__WHAT NEEDS TO BE DONE__:
Repeat the listing that follows exactly, please.

__DATA FOR REVIEW__:
---*---
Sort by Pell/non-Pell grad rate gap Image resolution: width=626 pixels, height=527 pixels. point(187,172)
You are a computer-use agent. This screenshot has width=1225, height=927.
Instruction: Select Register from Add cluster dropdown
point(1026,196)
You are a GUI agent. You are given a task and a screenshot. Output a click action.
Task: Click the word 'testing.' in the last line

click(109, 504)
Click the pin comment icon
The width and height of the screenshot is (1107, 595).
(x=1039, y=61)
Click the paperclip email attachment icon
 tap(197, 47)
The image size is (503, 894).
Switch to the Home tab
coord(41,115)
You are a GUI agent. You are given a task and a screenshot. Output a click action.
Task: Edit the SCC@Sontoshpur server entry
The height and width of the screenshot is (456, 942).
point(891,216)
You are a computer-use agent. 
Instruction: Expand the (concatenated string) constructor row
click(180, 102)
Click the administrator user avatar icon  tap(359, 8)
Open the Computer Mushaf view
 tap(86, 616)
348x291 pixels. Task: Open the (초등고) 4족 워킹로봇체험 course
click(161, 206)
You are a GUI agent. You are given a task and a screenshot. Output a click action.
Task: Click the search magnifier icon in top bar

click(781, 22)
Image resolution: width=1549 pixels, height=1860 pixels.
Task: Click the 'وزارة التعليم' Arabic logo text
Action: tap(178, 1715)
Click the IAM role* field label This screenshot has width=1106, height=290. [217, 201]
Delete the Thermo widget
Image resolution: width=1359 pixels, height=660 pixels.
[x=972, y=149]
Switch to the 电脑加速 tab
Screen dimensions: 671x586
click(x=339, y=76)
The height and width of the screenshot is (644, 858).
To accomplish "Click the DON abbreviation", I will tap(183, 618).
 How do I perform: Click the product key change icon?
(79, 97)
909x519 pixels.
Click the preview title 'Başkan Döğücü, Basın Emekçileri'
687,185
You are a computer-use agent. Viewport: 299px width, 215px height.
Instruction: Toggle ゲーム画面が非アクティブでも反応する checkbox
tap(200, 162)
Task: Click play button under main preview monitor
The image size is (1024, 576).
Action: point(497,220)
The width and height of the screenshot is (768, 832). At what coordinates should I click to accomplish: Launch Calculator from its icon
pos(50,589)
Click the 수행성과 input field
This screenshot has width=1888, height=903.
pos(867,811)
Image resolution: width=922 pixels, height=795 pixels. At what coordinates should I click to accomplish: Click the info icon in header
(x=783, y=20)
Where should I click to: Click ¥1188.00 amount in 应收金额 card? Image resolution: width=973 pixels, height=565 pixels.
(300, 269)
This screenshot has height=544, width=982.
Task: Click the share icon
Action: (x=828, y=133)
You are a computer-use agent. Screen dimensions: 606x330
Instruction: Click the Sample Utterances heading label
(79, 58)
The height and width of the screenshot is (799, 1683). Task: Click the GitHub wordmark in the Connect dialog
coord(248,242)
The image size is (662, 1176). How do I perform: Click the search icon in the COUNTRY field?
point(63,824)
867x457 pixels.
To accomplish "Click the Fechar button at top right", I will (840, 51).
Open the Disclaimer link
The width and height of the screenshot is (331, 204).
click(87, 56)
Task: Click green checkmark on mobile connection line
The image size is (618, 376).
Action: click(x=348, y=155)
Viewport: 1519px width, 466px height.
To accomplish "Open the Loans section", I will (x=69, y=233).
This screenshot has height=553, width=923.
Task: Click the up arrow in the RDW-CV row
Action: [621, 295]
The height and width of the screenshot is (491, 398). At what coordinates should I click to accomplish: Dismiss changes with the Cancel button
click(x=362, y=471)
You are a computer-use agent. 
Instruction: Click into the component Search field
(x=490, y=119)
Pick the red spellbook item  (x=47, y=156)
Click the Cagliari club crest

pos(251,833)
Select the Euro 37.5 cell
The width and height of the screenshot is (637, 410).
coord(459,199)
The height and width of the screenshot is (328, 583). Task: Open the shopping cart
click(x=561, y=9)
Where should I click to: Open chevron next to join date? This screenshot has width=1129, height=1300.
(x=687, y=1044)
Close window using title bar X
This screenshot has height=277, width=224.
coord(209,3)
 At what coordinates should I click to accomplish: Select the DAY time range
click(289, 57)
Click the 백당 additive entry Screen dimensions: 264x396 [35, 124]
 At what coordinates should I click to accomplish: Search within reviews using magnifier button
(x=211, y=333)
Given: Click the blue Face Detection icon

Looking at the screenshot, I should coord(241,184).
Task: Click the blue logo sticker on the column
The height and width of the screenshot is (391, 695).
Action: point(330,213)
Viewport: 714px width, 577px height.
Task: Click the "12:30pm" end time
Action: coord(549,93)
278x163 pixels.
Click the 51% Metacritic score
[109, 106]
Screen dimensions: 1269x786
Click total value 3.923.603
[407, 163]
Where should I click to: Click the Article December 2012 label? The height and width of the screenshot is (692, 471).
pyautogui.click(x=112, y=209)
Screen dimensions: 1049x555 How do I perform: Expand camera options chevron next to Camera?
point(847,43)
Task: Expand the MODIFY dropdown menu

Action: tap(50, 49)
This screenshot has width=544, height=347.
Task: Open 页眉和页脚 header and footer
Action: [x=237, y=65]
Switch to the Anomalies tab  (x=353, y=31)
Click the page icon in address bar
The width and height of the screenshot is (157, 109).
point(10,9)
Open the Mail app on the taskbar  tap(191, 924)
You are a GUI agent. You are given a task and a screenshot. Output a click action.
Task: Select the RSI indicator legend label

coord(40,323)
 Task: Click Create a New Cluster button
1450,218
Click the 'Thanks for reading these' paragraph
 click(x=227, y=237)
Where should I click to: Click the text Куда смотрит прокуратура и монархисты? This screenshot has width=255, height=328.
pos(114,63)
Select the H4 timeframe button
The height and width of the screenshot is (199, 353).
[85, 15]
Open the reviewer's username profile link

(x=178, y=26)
---*---
__REPLY__:
Sort by Pell/non-Pell grad rate gap Image resolution: width=626 pixels, height=527 pixels. point(187,172)
You are a computer-use agent. This screenshot has width=1225, height=927.
Instruction: Select Register from Add cluster dropdown
point(1026,196)
You are a GUI agent. You are given a task and a screenshot. Output a click action.
Task: Click the word 'testing.' in the last line

click(109, 504)
Click the pin comment icon
The width and height of the screenshot is (1107, 595).
(x=1039, y=61)
Click the paperclip email attachment icon
 tap(197, 47)
The image size is (503, 894).
Switch to the Home tab
coord(41,115)
You are a GUI agent. You are given a task and a screenshot. Output a click action.
Task: Edit the SCC@Sontoshpur server entry
The height and width of the screenshot is (456, 942).
point(891,216)
You are a computer-use agent. 
Instruction: Expand the (concatenated string) constructor row
click(180, 102)
Click the administrator user avatar icon  tap(359, 8)
Open the Computer Mushaf view
 tap(86, 616)
348x291 pixels. Task: Open the (초등고) 4족 워킹로봇체험 course
click(161, 206)
You are a GUI agent. You are given a task and a screenshot. Output a click action.
Task: Click the search magnifier icon in top bar

click(781, 22)
Image resolution: width=1549 pixels, height=1860 pixels.
Task: Click the 'وزارة التعليم' Arabic logo text
Action: tap(178, 1715)
Click the IAM role* field label This screenshot has width=1106, height=290. [217, 201]
Delete the Thermo widget
Image resolution: width=1359 pixels, height=660 pixels.
[x=972, y=149]
Switch to the 电脑加速 tab
Screen dimensions: 671x586
click(x=339, y=76)
The height and width of the screenshot is (644, 858).
To accomplish "Click the DON abbreviation", I will tap(183, 618).
 How do I perform: Click the product key change icon?
(79, 97)
909x519 pixels.
Click the preview title 'Başkan Döğücü, Basın Emekçileri'
687,185
You are a computer-use agent. Viewport: 299px width, 215px height.
Instruction: Toggle ゲーム画面が非アクティブでも反応する checkbox
tap(200, 162)
Task: Click play button under main preview monitor
The image size is (1024, 576).
Action: point(497,220)
The width and height of the screenshot is (768, 832). At what coordinates should I click to accomplish: Launch Calculator from its icon
pos(50,589)
Click the 수행성과 input field
This screenshot has width=1888, height=903.
pos(867,811)
Image resolution: width=922 pixels, height=795 pixels. At what coordinates should I click to accomplish: Click the info icon in header
(x=783, y=20)
Where should I click to: Click ¥1188.00 amount in 应收金额 card? Image resolution: width=973 pixels, height=565 pixels.
(300, 269)
This screenshot has height=544, width=982.
Task: Click the share icon
Action: (x=828, y=133)
You are a computer-use agent. Screen dimensions: 606x330
Instruction: Click the Sample Utterances heading label
(79, 58)
The height and width of the screenshot is (799, 1683). Task: Click the GitHub wordmark in the Connect dialog
coord(248,242)
The image size is (662, 1176). How do I perform: Click the search icon in the COUNTRY field?
point(63,824)
867x457 pixels.
To accomplish "Click the Fechar button at top right", I will (840, 51).
Open the Disclaimer link
The width and height of the screenshot is (331, 204).
click(87, 56)
Task: Click green checkmark on mobile connection line
The image size is (618, 376).
Action: click(x=348, y=155)
Viewport: 1519px width, 466px height.
To accomplish "Open the Loans section", I will (x=69, y=233).
This screenshot has height=553, width=923.
Task: Click the up arrow in the RDW-CV row
Action: [621, 295]
The height and width of the screenshot is (491, 398). At what coordinates should I click to accomplish: Dismiss changes with the Cancel button
click(x=362, y=471)
You are a computer-use agent. 
Instruction: Click into the component Search field
(x=490, y=119)
Pick the red spellbook item  (x=47, y=156)
Click the Cagliari club crest

pos(251,833)
Select the Euro 37.5 cell
The width and height of the screenshot is (637, 410).
coord(459,199)
The height and width of the screenshot is (328, 583). Task: Open the shopping cart
click(x=561, y=9)
Where should I click to: Open chevron next to join date? This screenshot has width=1129, height=1300.
(x=687, y=1044)
Close window using title bar X
This screenshot has height=277, width=224.
coord(209,3)
 At what coordinates should I click to accomplish: Select the DAY time range
click(289, 57)
Click the 백당 additive entry Screen dimensions: 264x396 [35, 124]
 At what coordinates should I click to accomplish: Search within reviews using magnifier button
(x=211, y=333)
Given: Click the blue Face Detection icon

Looking at the screenshot, I should coord(241,184).
Task: Click the blue logo sticker on the column
The height and width of the screenshot is (391, 695).
Action: point(330,213)
Viewport: 714px width, 577px height.
Task: Click the "12:30pm" end time
Action: coord(549,93)
278x163 pixels.
Click the 51% Metacritic score
[109, 106]
Screen dimensions: 1269x786
Click total value 3.923.603
[407, 163]
Where should I click to: Click the Article December 2012 label? The height and width of the screenshot is (692, 471).
pyautogui.click(x=112, y=209)
Screen dimensions: 1049x555 How do I perform: Expand camera options chevron next to Camera?
point(847,43)
Task: Expand the MODIFY dropdown menu

Action: tap(50, 49)
This screenshot has width=544, height=347.
Task: Open 页眉和页脚 header and footer
Action: [x=237, y=65]
Switch to the Anomalies tab  (x=353, y=31)
Click the page icon in address bar
The width and height of the screenshot is (157, 109).
point(10,9)
Open the Mail app on the taskbar  tap(191, 924)
You are a GUI agent. You are given a task and a screenshot. Output a click action.
Task: Select the RSI indicator legend label

coord(40,323)
 Task: Click Create a New Cluster button
1450,218
Click the 'Thanks for reading these' paragraph
 click(x=227, y=237)
Where should I click to: Click the text Куда смотрит прокуратура и монархисты? This screenshot has width=255, height=328.
pos(114,63)
Select the H4 timeframe button
The height and width of the screenshot is (199, 353).
[85, 15]
Open the reviewer's username profile link

(x=178, y=26)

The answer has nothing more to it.